Monday, May 07, 2007

Publishers Hear Digital Fingerprinting Pitch

Publishers Hear Digital Fingerprinting Pitch
by Karlene Lukovitz
http://publications.mediapost.com/index.cfm? fuseaction=Articles.san&s=59820&Nid=30069&p=204 904

WATCHING GOOGLE AND VIACOM DUKE it out in court is interesting, but in the real world, publishers and other site owners are more interested in finding a practical way to monitor who's using their content and either get some reimbursement or get it off the Web.

As the business world read about Google/YouTube filing for a dismissal of Viacom's $1 billion copyright infringement suit earlier this week, a group of publishing executives gathered at a Magazine Publishers of America "Meet the Innovators" session to hear a pitch for one potential answer.

Attributor Corp., a privately held Redwood City, CA company started by Silicon Valley executives, is testing technology that scans and captures digital "fingerprints"--or identifying characteristics--of text, images and audiovisual content and then continuously scans its index of the Web to pick up matches.

The company claims that the system can spot content reuse within just about any Web area/format, including RSS feeds, self-published sites, social networks, advertising networks, search engines and aggregators, based on a few text sentences, bits of an image, or seconds of an audio/video clip.

Attributor doesn't claim to know exactly what is and is not "fair use" under the evolving legal precedents surrounding the Digital Millennium Copyright Act; rather, the system employs a site owner's own specified criteria to generate automatic responses to identified instances of reuse, explained CEO Jim Brock, a former Yahoo copyright counsel who co- founded Attributor in 2005 with Silicon Valley entrepreneur Jim Pitkow.
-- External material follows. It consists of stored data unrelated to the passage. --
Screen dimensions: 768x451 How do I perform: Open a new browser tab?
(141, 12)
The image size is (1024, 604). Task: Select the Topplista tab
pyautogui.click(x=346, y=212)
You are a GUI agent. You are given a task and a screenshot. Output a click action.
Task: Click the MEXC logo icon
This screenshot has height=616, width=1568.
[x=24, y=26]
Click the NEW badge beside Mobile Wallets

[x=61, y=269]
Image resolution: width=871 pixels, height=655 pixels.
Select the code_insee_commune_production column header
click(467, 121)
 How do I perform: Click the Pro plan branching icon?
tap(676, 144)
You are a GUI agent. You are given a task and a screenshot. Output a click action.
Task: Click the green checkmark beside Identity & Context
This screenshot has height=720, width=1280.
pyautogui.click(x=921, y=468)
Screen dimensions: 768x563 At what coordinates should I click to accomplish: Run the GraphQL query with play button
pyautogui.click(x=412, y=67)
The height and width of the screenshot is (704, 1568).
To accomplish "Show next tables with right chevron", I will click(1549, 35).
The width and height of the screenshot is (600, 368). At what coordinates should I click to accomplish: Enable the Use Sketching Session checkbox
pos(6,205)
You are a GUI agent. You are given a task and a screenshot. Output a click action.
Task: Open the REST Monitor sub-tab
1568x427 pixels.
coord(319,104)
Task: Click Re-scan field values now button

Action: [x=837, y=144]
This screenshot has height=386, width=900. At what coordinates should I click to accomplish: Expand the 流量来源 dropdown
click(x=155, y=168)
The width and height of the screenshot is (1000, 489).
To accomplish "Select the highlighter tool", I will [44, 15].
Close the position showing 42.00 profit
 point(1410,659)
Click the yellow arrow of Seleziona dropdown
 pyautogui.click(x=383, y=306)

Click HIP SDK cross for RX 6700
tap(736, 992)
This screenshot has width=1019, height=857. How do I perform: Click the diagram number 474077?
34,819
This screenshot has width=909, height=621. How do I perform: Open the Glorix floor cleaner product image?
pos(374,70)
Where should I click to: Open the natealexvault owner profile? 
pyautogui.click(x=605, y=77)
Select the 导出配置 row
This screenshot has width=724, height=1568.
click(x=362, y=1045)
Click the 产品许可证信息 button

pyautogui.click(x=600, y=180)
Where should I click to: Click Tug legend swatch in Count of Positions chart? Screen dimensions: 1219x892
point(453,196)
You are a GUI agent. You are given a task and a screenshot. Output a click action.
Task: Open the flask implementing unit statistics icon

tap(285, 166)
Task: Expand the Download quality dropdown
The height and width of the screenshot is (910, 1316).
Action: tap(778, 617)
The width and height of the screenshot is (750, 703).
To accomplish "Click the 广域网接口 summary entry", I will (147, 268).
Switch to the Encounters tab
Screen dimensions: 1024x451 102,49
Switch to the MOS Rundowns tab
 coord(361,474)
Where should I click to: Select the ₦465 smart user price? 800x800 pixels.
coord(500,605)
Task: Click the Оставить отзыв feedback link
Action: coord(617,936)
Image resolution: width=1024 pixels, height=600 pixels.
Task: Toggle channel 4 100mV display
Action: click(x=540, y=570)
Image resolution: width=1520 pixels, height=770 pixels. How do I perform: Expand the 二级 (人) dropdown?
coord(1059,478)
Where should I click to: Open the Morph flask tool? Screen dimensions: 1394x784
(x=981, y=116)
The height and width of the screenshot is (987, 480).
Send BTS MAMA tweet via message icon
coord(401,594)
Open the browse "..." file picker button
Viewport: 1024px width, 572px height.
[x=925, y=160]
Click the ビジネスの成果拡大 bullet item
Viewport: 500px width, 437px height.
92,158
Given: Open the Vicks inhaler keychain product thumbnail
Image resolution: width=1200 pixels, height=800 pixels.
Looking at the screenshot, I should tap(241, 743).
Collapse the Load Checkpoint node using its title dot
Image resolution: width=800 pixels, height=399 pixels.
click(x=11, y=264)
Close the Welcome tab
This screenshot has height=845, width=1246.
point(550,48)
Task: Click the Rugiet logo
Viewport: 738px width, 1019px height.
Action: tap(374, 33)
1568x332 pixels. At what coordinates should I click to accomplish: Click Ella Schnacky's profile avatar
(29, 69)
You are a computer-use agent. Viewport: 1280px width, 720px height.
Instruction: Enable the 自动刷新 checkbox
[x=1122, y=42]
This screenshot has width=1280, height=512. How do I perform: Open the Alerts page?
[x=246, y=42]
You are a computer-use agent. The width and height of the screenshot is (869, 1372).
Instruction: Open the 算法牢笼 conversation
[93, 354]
Depending on the scenario (the percentage of content used, whether it's being used for commercial purposes, etc.), a content reuser might, for instance, receive a request to remove content, or a proposal to allow continuing reuse of the content in return for giving the originator a portion of advertising revenue or licensing fees. A single console provides the site owner with ongoing monitoring of each issue's status until there is some kind of resolution.

Site owners can also employ a searchable public registry that allows anyone wishing to republish content to identify the owner and seek a licensing agreement.

In short, Attributor may present a more streamlined and wide-ranging solution than existing content monitoring systems like Indigo Stream Technologies' Copyscape, which relies on Google's search engine to seek out unauthorized uses.

Attributor is now in beta with several "large, international publishers," and is taking requests to generate free trial reports for interested publishers while the development phase continues, Brock said. Between 40 and 45 million Web pages per day are being added to the system through RSS feeds and periodic content scanning/conversions, he added.

In December, the company announced that it had received $10 million in funding to date from investors including Sigma Partners, Draper Richards LP, First Round Capital, Amicus and Selby Venture Partners.

Where does Brock think digital fair use definitions are headed? "At this point, nobody can say that a certain percentage of an article equates or does not equate to fair use," he says. "It's still subjective under the law. But once we have the systems in place for transparency, we believe those standards will evolve."

Meanwhile, he says, "if from a business standpoint, it's not fair use by your standards, you can address that, negotiate, respond as you see fit." For example, if no attribution is provided, a significant portion of a given piece of content is being used, and it's being used for commercial purposes, "then you've got three indicators that might set off a 'ding, ding, ding,'" Brock notes.